> [Excerto do texto]:
>>>>>

Depois de negociar com o Zé, voltei para casa. Ela já se tinha levantado e expressou os seus bons dias com um beijo profundo. O seu corpo estava ainda quente contrastando com a minha pele arrefecida pela brisa matinal que, embora morna, era bastante mais fria que o seu doce tacto. Sorriu e delicadamente passou uma gota de geleia por baixo dos meus calções ao mesmo tempo que me transportava para a nossa cama.

Com algumas poupanças que tinha trazido do preconceituoso continente, consegui implementar na cidade uma pequena academia que ministrava aulas e sessões de reiki, tai-chi, yoga e onde trabalhava uma boa parte do dia. Não me iria tornar rico com tudo aquilo, mas dava para levar uma vida tranquila e no limiar daquilo que sempre sonhara para mim. Ela por vezes passava por lá. Simplesmente para me dar um beijo de boa tarde ou almoçarmos algo simples e conversarmos um pouco. Tinha decidido trabalhar na cidade. Éramos um pouco diferentes mas nada que colocasse em causa o interesse comum pela natureza e o respeito pela dimensão tempo, uma exigência minha de anos atrás. O tempo era importante. A sua gestão adequada trazia harmonia ao corpo e à alma. Ambos os factores tempo e espaço tinham de ter uma simbiose perfeita para que estivéssemos em consonância com a natureza. Era sinal de saúde e bem estar. Quando por acaso o corpo entrava em desequilíbrio, aqueles factores eram preponderantes para um redimensionar das coisas e uma cura rápida e efectiva. Tempo, espaço.

<<<<<

> [Registos fornecidos]:

>>>>>

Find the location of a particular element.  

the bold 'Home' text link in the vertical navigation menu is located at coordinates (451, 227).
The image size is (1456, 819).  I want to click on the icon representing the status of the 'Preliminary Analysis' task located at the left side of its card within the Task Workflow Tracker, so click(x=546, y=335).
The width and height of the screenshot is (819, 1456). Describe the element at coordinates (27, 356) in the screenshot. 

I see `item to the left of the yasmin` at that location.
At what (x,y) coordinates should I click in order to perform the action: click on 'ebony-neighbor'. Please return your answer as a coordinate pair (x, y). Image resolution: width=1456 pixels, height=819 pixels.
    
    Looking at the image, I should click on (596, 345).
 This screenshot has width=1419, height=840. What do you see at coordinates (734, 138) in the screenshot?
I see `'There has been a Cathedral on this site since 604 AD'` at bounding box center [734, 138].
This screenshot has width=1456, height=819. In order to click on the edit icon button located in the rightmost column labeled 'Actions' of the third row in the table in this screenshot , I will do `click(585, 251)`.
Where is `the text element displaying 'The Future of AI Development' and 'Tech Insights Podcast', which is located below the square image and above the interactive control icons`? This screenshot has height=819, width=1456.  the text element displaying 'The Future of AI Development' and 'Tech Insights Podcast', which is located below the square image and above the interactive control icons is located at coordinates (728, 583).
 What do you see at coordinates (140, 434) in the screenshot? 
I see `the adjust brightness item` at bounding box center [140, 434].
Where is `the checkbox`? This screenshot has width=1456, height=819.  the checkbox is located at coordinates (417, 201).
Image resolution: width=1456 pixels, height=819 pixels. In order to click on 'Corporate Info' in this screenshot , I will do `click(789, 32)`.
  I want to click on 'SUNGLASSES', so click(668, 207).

<<<<<

> [Tarefas a realizar]:
1: Segundo o excerto, porque era importante gerir adequadamente o tempo? Responda em uma a três frases.
2: No excerto, por favor, renomeie "brisa matinal" como "brisa da manhã" e apresente o trecho desde "Depois de negociar" até "a nossa cama.", inclusive.

> [Soluções por ordem]:
1: A gestão adequada do tempo trazia harmonia ao corpo e à alma. Além disso, o tempo e o espaço tinham de estar numa simbiose perfeita para haver consonância com a natureza, o que era sinal de saúde e bem-estar.

2:
Depois de negociar com o Zé, voltei para casa. Ela já se tinha levantado e expressou os seus bons dias com um beijo profundo. O seu corpo estava ainda quente contrastando com a minha pele arrefecida pela brisa da manhã que, embora morna, era bastante mais fria que o seu doce tacto. Sorriu e delicadamente passou uma gota de geleia por baixo dos meus calções ao mesmo tempo que me transportava para a nossa cama.